Job: How many lines in the listing below contain the word "black"? Give only the number.
>> begin
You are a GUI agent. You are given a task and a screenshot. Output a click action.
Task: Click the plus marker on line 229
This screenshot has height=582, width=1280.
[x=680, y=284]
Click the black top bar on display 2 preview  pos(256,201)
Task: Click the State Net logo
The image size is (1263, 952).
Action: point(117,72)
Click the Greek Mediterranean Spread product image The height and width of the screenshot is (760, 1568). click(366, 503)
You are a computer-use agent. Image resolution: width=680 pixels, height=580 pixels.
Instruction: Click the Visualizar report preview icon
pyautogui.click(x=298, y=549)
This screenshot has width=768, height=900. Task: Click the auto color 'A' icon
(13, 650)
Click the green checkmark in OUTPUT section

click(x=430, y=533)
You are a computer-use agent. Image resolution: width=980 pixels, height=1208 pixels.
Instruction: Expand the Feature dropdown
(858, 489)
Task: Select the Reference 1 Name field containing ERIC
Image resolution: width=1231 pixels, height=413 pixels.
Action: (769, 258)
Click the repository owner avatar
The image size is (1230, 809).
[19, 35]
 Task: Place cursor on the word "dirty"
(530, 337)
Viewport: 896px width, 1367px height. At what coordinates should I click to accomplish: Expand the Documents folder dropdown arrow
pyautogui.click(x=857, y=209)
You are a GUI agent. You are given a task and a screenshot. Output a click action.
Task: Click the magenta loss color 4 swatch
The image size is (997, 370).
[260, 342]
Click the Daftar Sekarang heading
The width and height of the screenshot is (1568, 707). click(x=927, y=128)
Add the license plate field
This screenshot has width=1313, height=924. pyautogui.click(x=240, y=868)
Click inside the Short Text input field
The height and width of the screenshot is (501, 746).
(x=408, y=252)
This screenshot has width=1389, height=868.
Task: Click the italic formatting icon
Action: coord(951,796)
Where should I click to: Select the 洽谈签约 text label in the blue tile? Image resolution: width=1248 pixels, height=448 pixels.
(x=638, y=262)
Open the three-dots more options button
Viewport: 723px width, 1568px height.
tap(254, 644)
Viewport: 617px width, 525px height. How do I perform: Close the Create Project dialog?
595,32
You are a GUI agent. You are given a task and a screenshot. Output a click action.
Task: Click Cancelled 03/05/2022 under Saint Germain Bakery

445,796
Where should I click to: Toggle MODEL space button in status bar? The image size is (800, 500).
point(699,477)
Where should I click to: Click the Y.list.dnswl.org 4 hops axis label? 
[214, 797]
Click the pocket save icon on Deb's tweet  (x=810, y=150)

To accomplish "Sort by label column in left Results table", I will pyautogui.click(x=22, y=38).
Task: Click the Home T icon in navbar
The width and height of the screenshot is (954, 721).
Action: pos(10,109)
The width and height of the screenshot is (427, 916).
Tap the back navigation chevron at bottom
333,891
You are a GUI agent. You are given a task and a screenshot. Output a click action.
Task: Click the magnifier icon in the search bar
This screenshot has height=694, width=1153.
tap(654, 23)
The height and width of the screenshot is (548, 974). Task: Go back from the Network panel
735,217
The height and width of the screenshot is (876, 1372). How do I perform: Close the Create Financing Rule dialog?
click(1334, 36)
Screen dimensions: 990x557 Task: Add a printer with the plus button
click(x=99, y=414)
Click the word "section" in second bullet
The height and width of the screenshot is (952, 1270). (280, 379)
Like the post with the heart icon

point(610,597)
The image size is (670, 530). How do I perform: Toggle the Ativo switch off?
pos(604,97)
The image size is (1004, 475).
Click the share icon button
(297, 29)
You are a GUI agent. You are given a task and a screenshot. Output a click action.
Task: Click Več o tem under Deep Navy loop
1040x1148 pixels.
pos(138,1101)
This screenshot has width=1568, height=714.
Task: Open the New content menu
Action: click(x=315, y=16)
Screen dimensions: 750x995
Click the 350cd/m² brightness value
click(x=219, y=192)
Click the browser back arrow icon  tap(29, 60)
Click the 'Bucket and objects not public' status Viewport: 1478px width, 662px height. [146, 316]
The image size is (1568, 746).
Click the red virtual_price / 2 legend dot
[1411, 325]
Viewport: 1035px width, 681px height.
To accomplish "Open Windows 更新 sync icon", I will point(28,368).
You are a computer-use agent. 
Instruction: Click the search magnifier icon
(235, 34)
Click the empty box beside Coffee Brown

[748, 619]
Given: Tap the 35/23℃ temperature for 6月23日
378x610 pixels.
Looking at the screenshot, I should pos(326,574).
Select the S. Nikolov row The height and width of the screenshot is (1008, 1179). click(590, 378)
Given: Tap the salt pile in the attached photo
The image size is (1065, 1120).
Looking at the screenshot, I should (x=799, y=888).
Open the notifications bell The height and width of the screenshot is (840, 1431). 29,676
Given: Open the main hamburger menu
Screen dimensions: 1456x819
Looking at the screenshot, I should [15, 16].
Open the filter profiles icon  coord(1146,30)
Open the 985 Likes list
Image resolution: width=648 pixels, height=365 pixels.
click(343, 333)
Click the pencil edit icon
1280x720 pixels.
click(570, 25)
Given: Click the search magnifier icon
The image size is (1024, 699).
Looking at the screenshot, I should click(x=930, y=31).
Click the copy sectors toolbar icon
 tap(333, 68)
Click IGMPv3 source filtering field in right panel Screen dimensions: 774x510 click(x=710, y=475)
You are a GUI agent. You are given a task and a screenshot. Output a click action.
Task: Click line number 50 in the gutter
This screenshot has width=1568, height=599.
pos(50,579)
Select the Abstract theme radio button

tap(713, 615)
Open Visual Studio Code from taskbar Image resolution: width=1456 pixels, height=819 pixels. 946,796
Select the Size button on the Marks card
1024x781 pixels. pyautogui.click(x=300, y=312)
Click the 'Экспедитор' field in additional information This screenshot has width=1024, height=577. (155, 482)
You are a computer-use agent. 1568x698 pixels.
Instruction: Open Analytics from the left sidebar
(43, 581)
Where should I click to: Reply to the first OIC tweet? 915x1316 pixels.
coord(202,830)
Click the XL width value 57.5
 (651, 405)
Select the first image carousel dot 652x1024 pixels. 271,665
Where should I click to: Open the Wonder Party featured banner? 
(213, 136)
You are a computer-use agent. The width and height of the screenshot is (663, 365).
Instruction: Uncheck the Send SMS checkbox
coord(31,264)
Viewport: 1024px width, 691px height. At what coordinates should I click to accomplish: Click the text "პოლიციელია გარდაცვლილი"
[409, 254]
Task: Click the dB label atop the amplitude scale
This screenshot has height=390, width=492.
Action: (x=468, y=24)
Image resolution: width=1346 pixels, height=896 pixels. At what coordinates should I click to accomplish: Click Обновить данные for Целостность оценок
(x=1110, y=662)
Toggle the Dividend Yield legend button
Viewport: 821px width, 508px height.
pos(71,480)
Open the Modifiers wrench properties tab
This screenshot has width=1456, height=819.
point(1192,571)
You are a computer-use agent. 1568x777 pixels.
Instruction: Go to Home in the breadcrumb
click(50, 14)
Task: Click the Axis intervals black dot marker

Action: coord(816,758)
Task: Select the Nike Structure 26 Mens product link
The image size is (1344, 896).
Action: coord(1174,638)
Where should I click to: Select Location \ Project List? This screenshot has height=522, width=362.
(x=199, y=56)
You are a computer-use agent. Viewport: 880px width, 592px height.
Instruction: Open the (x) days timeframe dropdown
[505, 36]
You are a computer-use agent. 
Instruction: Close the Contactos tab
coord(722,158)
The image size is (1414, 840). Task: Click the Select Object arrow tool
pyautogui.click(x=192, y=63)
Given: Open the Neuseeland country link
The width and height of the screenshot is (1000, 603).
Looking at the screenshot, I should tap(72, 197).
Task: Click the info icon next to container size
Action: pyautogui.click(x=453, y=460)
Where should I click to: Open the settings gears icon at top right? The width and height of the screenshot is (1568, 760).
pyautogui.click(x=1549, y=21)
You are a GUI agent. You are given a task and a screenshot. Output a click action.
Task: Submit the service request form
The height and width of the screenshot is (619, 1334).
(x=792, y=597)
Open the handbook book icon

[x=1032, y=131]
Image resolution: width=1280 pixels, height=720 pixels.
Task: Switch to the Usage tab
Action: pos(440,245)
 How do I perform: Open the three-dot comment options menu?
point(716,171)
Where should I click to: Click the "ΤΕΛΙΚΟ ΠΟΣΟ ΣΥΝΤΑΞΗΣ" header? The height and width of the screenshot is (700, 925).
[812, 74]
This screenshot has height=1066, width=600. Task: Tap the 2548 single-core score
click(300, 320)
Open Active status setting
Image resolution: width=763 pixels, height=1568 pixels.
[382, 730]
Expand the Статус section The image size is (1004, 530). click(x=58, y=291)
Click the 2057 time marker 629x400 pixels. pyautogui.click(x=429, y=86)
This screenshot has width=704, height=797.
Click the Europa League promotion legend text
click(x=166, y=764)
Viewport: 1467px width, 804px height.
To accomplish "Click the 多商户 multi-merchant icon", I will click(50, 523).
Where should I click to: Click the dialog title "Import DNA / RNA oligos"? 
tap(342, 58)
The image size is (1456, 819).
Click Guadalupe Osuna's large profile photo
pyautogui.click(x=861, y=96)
>> end
Finished exercise: 2